THE TASK: Reproduce the records below exactly, with nothing altered.

DATASET RECORDS Start Marker

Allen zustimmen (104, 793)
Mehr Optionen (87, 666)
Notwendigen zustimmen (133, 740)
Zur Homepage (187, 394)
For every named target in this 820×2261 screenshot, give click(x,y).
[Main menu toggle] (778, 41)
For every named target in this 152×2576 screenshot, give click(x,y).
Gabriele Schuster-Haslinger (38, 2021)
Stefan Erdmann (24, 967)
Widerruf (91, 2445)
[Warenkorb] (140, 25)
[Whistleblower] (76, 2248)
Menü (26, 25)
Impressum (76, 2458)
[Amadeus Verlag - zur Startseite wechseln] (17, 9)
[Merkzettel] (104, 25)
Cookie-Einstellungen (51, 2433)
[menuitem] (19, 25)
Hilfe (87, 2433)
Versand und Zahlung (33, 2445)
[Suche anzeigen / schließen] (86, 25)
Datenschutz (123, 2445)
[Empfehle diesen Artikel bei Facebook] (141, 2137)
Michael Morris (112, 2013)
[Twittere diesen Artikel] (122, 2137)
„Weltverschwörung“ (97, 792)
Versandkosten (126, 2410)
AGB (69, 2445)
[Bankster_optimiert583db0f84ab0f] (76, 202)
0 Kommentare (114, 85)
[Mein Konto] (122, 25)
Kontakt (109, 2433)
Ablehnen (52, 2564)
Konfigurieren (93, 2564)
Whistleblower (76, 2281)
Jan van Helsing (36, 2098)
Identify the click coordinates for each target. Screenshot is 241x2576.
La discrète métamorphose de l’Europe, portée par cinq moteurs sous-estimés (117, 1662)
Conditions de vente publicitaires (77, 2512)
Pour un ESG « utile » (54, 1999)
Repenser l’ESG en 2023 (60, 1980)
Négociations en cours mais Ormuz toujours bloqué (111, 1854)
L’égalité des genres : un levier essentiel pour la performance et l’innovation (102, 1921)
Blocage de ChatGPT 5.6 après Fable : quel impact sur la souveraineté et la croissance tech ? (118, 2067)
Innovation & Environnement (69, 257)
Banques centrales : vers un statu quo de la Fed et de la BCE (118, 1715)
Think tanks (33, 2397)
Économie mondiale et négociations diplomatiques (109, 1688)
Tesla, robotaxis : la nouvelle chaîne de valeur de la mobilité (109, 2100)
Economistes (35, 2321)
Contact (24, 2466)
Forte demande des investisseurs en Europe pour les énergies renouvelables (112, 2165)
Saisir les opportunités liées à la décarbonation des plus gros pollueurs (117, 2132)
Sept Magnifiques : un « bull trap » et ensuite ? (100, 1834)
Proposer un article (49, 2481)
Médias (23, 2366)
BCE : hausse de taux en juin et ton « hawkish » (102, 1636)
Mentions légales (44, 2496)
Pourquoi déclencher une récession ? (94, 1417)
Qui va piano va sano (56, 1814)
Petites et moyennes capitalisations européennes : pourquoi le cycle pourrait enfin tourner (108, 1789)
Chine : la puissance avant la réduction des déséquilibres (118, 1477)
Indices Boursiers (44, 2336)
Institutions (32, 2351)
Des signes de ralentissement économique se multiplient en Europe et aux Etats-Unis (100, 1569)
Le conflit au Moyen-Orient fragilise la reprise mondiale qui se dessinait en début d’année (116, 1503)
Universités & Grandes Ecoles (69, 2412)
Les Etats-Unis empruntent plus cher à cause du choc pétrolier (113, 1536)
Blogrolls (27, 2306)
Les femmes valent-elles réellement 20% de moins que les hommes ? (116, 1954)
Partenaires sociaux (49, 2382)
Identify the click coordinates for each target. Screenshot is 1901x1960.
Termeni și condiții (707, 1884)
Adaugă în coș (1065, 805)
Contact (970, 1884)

DATASET RECORDS End Marker

WRITTEN RESPONSE:
Allen zustimmen (104, 793)
Mehr Optionen (87, 666)
Notwendigen zustimmen (133, 740)
Zur Homepage (187, 394)
For every named target in this 820×2261 screenshot, give click(x,y).
[Main menu toggle] (778, 41)
For every named target in this 152×2576 screenshot, give click(x,y).
Gabriele Schuster-Haslinger (38, 2021)
Stefan Erdmann (24, 967)
Widerruf (91, 2445)
[Warenkorb] (140, 25)
[Whistleblower] (76, 2248)
Menü (26, 25)
Impressum (76, 2458)
[Amadeus Verlag - zur Startseite wechseln] (17, 9)
[Merkzettel] (104, 25)
Cookie-Einstellungen (51, 2433)
[menuitem] (19, 25)
Hilfe (87, 2433)
Versand und Zahlung (33, 2445)
[Suche anzeigen / schließen] (86, 25)
Datenschutz (123, 2445)
[Empfehle diesen Artikel bei Facebook] (141, 2137)
Michael Morris (112, 2013)
[Twittere diesen Artikel] (122, 2137)
„Weltverschwörung“ (97, 792)
Versandkosten (126, 2410)
AGB (69, 2445)
[Bankster_optimiert583db0f84ab0f] (76, 202)
0 Kommentare (114, 85)
[Mein Konto] (122, 25)
Kontakt (109, 2433)
Ablehnen (52, 2564)
Konfigurieren (93, 2564)
Whistleblower (76, 2281)
Jan van Helsing (36, 2098)
Identify the click coordinates for each target. Screenshot is 241x2576.
La discrète métamorphose de l’Europe, portée par cinq moteurs sous-estimés (117, 1662)
Conditions de vente publicitaires (77, 2512)
Pour un ESG « utile » (54, 1999)
Repenser l’ESG en 2023 (60, 1980)
Négociations en cours mais Ormuz toujours bloqué (111, 1854)
L’égalité des genres : un levier essentiel pour la performance et l’innovation (102, 1921)
Blocage de ChatGPT 5.6 après Fable : quel impact sur la souveraineté et la croissance tech ? (118, 2067)
Innovation & Environnement (69, 257)
Banques centrales : vers un statu quo de la Fed et de la BCE (118, 1715)
Think tanks (33, 2397)
Économie mondiale et négociations diplomatiques (109, 1688)
Tesla, robotaxis : la nouvelle chaîne de valeur de la mobilité (109, 2100)
Economistes (35, 2321)
Contact (24, 2466)
Forte demande des investisseurs en Europe pour les énergies renouvelables (112, 2165)
Saisir les opportunités liées à la décarbonation des plus gros pollueurs (117, 2132)
Sept Magnifiques : un « bull trap » et ensuite ? (100, 1834)
Proposer un article (49, 2481)
Médias (23, 2366)
BCE : hausse de taux en juin et ton « hawkish » (102, 1636)
Mentions légales (44, 2496)
Pourquoi déclencher une récession ? (94, 1417)
Qui va piano va sano (56, 1814)
Petites et moyennes capitalisations européennes : pourquoi le cycle pourrait enfin tourner (108, 1789)
Chine : la puissance avant la réduction des déséquilibres (118, 1477)
Indices Boursiers (44, 2336)
Institutions (32, 2351)
Des signes de ralentissement économique se multiplient en Europe et aux Etats-Unis (100, 1569)
Le conflit au Moyen-Orient fragilise la reprise mondiale qui se dessinait en début d’année (116, 1503)
Universités & Grandes Ecoles (69, 2412)
Les Etats-Unis empruntent plus cher à cause du choc pétrolier (113, 1536)
Blogrolls (27, 2306)
Les femmes valent-elles réellement 20% de moins que les hommes ? (116, 1954)
Partenaires sociaux (49, 2382)
Identify the click coordinates for each target. Screenshot is 1901x1960.
Termeni și condiții (707, 1884)
Adaugă în coș (1065, 805)
Contact (970, 1884)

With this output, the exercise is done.